Mr. Murphy noticed his discomfort with the question and joked about it with Eisner. Mr. Gibson may have thought his role was that of an objective journalist. His bosses made it clear that their interest tended more toward entertainment than information.
The trend is not new. For the past decade and a half, journalism has been slowly squeezed into a smaller and smaller corner of the expanding corporations that make up the communications industry.
The values and norms of journalism have been steadily eroded as corporate managers order news divisions to produce more "infotainment" programs.
This leads to programs like the recent Diane Sawyer interview on ABC's "PrimeTime Live" with Michael Jackson that was tied to the release of a new video with which the network hoped to be associated in the minds of the elusive youth market.

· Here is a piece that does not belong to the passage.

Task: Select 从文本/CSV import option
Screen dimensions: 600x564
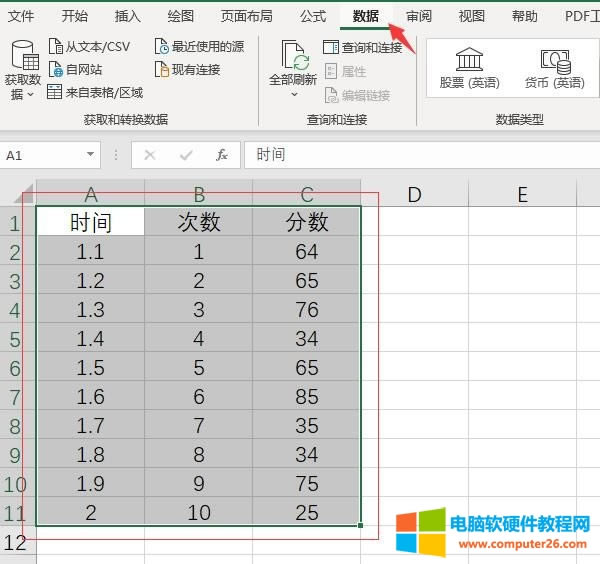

Such programming increasingly draws resources away from the discovery and pursuit of in-depth stories for evening news broadcasts.
With the Disney-ABC merger the threat to a form of journalism that serves the interests of a self-governing people crosses a new threshold.
Even with the best of intentions, owners and managers are influenced by the fact that they now preside over a corporation that, by the simple act of merger, has drastically reduced the proportionate importance of the news department.
An already diluted pool from which the values of journalism will be drawn has been reduced to peripheral importance in corporate decisions. ABC's news division will now have to compete with the enormous energy of Disney's entertainment productions in a company in which ABC's value as an outlet for entertainment is paramount.
One important advantage that TV news departments have had is the relatively low cost of production of news compared with entertainment shows. But the marriage of Disney's entertainment production company with ABC's worldwide transmission system changes that relative position.
Because of the opportunity to cycle and recycle Disney's cartoons and movies worldwide, the per unit production costs of these entertainment packages will be substantially lowered.
And there is another force at work, best represented by the proposed merger of CBS and Westinghouse, that should cause worry.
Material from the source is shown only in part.